There was a 7.6 per cent rise in the number of unfilled courses between 2011-12 and 2012-13 at universities that responded to a THE Freedom of Information request, sparking debate over whether unfilled courses represent a costly failure to do proper market research or are an inevitable by-product of a broad curriculum.
Sixty universities told THE how many degree courses (including part-time and postgraduate taught programmes, but excluding joint honours) had failed to recruit over the past two years.
There were 934 unfilled courses in total in 2011-12 and 1,005 in 2012-13, an average of 17 per university this year. Only 10 universities say they recruited students to every course on offer in 2012-13.
The rise in unfilled programmes comes despite a fall in the number of full-time undergraduate courses made available through the Universities and Colleges Admissions Service, from 43,000 for 2011-12 entry to 38,000 the following year.
The number on offer in 2013-14 will be even lower, according to Ucas - 35,000.
Meanwhile, there were close to 23,000 postgraduate taught degrees on offer in 2012-13, according to Prospects, the graduate careers service, a number that has remained “fairly consistent” in recent years, according to a spokeswoman for the service.
A total of 181 degree courses went unfilled at the University of Central Lancashire in 2012-13, the highest total that year, including full-time bachelor’s programmes in advertising, contemporary crafts and photography.
A spokesman for Uclan pointed out that it offered nearly 700 courses and that more than 100 of the unfilled programmes were part-time.
Dave Phoenix, Uclan’s deputy vice-chancellor, said: “In order to offer the most flexible provision, the majority of programmes at the university are validated with a part-time and a full-time option, although historically the vast majority of these run in full-time mode only.”
London Metropolitan University offers the most dramatic example of course cutting. In 2011, it announced that two-thirds of its undergraduate portfolio would be scrapped, including history, philosophy and the performing arts. Malcolm Gillies, its vice-chancellor, advised universities to review their course offerings every year.
“A large and unruly portfolio is hard to promote and even harder to service to current expectations of student satisfaction,” he said.
London Met, along with 22 other universities in relation to 2011-12 data and 23 institutions for 2012-13, refused to divulge the number of unfilled courses, claiming such information was commercially sensitive.
Fewer punters, fewer takers
Some of the rise in unfilled programmes despite course closures could be explained by figures published last month in Higher Education in England: Impact of the 2012 Reforms, a report by the Higher Education Funding Council for England. It reveals a 26.6 per cent decline in the part-time undergraduate and postgraduate total in England in 2012-13. Ucas figures show that UK undergraduate acceptances fell by 5.5 per cent in the same year.

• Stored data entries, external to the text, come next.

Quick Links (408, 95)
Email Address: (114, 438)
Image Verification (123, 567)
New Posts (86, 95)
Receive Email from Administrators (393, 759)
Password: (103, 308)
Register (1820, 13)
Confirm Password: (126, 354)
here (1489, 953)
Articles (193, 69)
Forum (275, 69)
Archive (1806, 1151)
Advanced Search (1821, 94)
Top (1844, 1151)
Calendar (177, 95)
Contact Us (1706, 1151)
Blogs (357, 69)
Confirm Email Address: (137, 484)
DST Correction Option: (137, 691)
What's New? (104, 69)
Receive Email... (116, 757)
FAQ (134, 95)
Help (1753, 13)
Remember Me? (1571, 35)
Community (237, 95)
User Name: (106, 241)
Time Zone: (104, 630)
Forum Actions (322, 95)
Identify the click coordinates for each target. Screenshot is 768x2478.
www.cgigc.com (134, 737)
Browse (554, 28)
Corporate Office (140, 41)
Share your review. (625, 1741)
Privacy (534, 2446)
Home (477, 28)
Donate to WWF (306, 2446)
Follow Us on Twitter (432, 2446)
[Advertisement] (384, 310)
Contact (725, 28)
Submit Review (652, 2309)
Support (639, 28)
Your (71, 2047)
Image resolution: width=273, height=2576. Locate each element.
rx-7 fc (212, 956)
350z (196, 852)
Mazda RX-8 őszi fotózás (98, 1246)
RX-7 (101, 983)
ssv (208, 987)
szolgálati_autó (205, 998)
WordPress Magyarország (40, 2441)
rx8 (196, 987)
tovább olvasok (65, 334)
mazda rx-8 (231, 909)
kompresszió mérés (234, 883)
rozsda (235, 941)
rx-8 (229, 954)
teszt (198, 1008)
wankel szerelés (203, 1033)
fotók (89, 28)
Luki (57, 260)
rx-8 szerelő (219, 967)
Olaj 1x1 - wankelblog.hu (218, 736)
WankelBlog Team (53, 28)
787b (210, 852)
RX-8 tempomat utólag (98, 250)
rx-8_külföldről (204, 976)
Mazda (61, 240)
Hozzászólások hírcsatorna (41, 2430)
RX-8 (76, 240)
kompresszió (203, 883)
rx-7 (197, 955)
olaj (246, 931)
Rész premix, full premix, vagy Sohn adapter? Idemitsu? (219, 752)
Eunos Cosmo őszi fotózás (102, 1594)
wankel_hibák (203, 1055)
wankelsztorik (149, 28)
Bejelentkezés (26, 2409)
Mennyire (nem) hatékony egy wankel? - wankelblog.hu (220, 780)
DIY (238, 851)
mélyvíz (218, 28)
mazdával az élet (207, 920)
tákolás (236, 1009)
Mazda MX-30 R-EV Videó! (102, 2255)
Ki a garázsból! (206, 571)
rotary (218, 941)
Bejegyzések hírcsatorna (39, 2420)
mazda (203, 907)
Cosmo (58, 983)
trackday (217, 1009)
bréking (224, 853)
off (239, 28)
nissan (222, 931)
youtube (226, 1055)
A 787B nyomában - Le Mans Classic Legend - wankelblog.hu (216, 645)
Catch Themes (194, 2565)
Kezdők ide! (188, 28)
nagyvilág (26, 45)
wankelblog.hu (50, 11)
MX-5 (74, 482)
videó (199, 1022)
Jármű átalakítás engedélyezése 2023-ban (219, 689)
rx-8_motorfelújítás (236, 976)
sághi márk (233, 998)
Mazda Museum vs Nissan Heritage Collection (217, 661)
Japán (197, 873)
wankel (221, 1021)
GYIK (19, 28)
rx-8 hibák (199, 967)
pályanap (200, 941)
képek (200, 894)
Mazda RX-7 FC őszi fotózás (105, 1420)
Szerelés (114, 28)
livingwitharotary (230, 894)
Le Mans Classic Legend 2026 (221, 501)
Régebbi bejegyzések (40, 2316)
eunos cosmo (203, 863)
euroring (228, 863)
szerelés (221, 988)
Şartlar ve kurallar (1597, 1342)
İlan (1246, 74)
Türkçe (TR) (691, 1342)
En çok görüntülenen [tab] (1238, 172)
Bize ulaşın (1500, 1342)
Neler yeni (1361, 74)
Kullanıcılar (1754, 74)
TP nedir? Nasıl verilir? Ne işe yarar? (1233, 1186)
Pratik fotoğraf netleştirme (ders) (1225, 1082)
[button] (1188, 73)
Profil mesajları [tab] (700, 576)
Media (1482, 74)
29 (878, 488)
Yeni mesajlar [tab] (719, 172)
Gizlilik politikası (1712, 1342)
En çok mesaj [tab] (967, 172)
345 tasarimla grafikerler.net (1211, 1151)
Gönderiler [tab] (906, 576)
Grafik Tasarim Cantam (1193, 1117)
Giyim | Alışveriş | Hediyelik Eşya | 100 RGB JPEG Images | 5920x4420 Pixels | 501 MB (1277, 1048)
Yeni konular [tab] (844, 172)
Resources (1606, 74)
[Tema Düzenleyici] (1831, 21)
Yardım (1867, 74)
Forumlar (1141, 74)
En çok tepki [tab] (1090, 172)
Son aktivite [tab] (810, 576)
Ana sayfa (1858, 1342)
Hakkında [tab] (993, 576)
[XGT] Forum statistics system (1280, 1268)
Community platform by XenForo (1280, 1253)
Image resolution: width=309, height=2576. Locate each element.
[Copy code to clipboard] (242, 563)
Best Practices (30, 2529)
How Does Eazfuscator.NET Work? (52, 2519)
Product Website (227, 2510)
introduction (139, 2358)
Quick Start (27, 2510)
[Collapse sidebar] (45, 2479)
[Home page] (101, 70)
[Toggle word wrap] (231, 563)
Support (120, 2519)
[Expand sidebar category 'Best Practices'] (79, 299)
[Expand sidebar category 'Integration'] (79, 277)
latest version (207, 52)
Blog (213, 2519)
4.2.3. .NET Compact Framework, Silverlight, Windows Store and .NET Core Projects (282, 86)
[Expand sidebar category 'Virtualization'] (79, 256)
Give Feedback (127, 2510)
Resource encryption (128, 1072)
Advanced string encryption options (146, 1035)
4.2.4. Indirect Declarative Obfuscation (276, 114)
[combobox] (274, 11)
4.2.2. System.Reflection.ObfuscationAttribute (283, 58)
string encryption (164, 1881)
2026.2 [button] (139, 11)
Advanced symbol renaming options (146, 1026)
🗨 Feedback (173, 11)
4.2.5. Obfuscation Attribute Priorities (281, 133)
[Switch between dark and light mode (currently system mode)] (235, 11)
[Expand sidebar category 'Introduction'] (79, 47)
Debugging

But Sally Hunt, general secretary of the University and College Union, lamented the drop in the number of undergraduate courses available, adding that just because a programme was unpopular one year, “that must not automatically signify its demise”.
“Our academic reputation for excellence is built on the broad range of subjects available and the opportunities for academics to push at the boundaries and create new areas of study,” she said.
Peter Reader, director of marketing and communications at the University of Portsmouth, said unfilled courses were inevitable because “fashions do change” and recruitment was not an “exact science”.
However, far more universities were now “systematically” reviewing their course portfolios, he added, with much more emphasis on “early stage market intelligence”.
But there were still unpopular courses “getting through the system because people haven’t done enough market research”, he argued.
Keeping an unfilled course open incurred lots of small costs “that do add up”, Mr Reader said.
A Hefce project, Innovation in the Market Assurance of New Programmes, which reported in 2011, found that between 2005 and 2008, nearly a quarter of new undergraduate courses and more than half of joint honours programmes failed to attract a single student.